NicuCalcea 3 days ago | parent [-]

I wish there was a middle ground where I could block ads like the ones you mention, while allowing privacy-respecting ads that don't ruin my browsing experience. I know Adblock Plus have their "Acceptable Ads" policy [1], but that just meant letting through ads from companies that paid them, like Google [2].

[1] https://adblockplus.org/acceptable-ads

[2] https://www.theverge.com/2013/7/5/4496852/adblock-plus-eye-g...

allknowingfrog 2 days ago | parent | next [-]

Ads are only easy to block because they load from centralized, third-party domains. Physical print publishers don't leave blanks in their newspapers and send them off to advertisers to fill in. They approve and print the ads, just like any other content. If digital publishers made similar agreements to embed static ads, they would not be affected by ad blockers.

NicuCalcea 2 days ago | parent [-]

I don't mind ads that are targeted based on the content of the page, like how DuckDuckGo ads work. Google AdWords used to be the same, and it paid publishers much more than it does now.

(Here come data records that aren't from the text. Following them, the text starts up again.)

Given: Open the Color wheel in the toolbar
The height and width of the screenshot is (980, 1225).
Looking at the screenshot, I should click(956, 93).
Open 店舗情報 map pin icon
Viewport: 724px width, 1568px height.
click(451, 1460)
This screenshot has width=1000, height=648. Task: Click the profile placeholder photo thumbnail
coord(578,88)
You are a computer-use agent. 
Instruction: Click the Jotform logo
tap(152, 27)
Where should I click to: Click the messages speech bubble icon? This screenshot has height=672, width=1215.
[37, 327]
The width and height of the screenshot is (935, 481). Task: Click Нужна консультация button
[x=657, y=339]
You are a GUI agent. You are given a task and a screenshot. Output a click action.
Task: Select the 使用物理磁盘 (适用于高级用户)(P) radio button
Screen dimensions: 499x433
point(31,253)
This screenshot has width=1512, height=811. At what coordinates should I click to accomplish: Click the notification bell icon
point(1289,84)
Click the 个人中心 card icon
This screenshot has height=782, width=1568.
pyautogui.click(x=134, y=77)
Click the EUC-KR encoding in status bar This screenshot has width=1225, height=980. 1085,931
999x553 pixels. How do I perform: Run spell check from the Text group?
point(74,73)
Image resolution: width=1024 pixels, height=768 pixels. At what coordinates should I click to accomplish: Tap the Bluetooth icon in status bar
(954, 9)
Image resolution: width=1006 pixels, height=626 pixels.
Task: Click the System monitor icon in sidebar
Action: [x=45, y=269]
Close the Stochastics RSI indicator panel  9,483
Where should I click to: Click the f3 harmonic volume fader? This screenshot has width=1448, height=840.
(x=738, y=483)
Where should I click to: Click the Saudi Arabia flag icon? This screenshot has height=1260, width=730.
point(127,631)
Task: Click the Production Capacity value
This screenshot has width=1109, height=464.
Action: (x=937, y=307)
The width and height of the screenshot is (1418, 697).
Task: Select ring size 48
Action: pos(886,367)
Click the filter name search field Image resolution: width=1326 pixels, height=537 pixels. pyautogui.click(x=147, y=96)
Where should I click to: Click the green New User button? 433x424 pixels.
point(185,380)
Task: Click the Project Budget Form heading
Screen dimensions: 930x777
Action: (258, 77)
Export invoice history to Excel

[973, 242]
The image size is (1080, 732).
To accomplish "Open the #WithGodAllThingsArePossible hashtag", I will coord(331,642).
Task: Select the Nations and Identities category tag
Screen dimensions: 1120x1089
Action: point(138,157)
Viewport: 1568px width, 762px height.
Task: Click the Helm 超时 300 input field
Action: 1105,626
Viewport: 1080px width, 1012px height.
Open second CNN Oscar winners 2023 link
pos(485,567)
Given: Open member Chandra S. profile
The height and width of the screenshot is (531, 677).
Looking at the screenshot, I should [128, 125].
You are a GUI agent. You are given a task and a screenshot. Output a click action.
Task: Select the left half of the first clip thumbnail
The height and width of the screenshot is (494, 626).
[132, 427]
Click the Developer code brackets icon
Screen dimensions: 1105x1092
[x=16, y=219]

WorldMaker 2 days ago | parent | prev | next [-]

My approach today is Firefox with Enhanced Tracking Protection and then keeping Google, Meta/Facebook, and Amazon logins sequestered to individual containers. At that point a lot of the worst ad networks will complain that you are using "an ad blocker" simply because most of their trackers fail and won't even bother showing ads.

(Then on mobile, similarly using Firefox on iOS, being heavy and fast on the "ask app not to track" buttons and keeping logins to first party apps only and almost never in either Safari or Firefox.)

Again, I use no real "ad blocker", just the above steps.

It's probably not an approach for everyone, and entails a bit of paranoia to operate, but I think it sends the right message that I don't mind untracked/untargeted ads and don't think companies deserve my unfiltered data.

joquarky 2 days ago | parent | prev | next [-]

Do people still use bookmarklets?

I wrote this one to remove all <iframe> elements, which is where most of the worst distractions live. I mostly only use it when a site has gone too far.

    javascript:(function () {
        const rm = () => document.querySelectorAll('iframe')
            .forEach(f => f.remove());
        let timeout;
        const debouncedRm = () => {
            clearTimeout(timeout);
            timeout = setTimeout(rm, 100);
        };
        rm();
        new MutationObserver(debouncedRm)
            .observe(document.body, {
                childList: true, 
                subtree: true
            });
    })();
rchaud 2 days ago | parent | prev [-]

Privacy respecting ads are those on TV and printed newspapers. Targeted ads are where the money has been for a quarter of a century.